Come here for the steak-off! I'll arrange for the judges because I want to compete too.

20. Jun 25, 2009

### Moonbear

Staff Emeritus
This sounds pretty close to how I do it to get rare steak, except for my timing method. I get the grill pre-heated as high as it will go with the lid closed while I get the steaks seasoned (I don't care for marinated steaks...to me, marinating meat is something you do for tough cuts that need to cook a long time over slow heat to soften such as in a stew, and isn't for steaks good enough to grill). I bring out the steaks, put them on the grill, leave the lid open. I bring the dirty plate from the raw steaks back to the kitchen, and get a clean set of tongs. I walk back to the grill, give the steaks a quarter turn to get pretty grill marks, walk back to the kitchen, and get a beer, open it, carry it back to the grill with me. I flip the steaks, and now close the lid on the grill.
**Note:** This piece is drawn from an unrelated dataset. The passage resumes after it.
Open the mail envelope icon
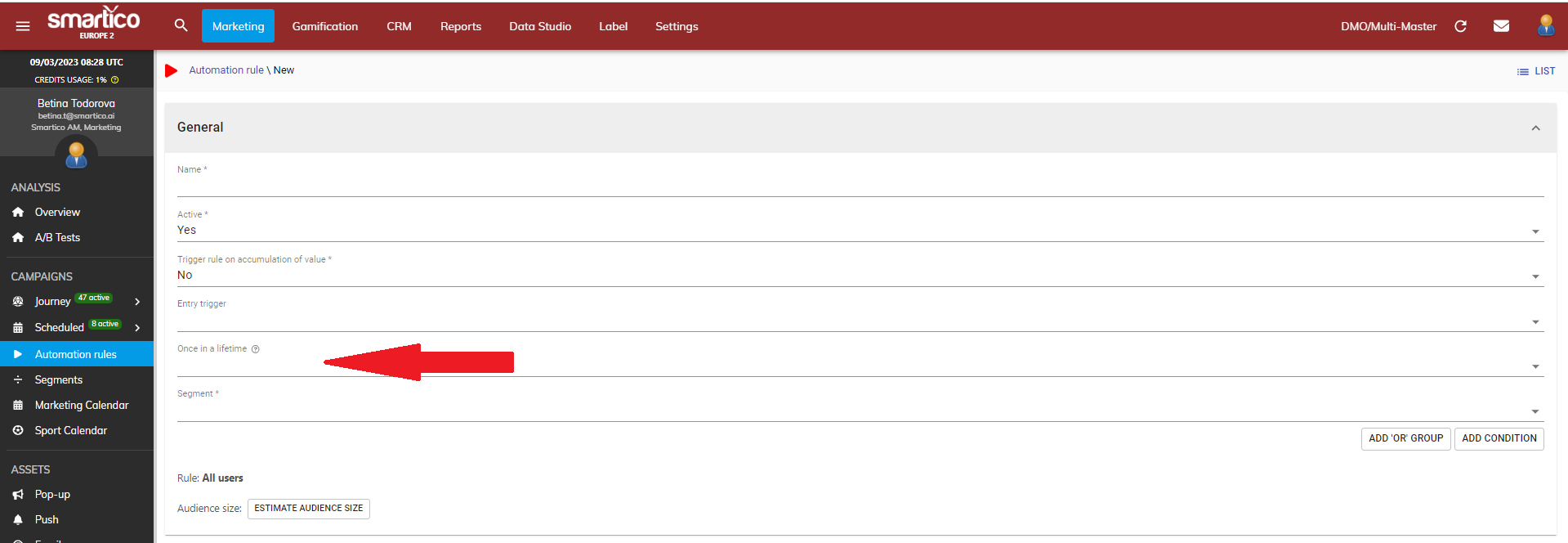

One more walk back to the kitchen to put whatever I was eating with the steak onto a plate, and carry the plate back to the grill. Turn one more quarter turn, get my fork, knife and napkins, then take the steak off the grill and put it on the plate. Put the plate on the table, shut off the grill and clean it, then sit down and enjoy my perfect steak. Note, though, that if you walk slow or your grill is not right near the door to the kitchen, your steak will be overcooked. I don't do any poking at the steaks to check if they are done...if the outside is seared, the inside will be done enough for me.

Oh, though if the steaks are thin rather than thick, then you can't do the fancy grill marks unless you want them done medium. The extra time to do the quarter turn will be too much cooking with a thinner steak.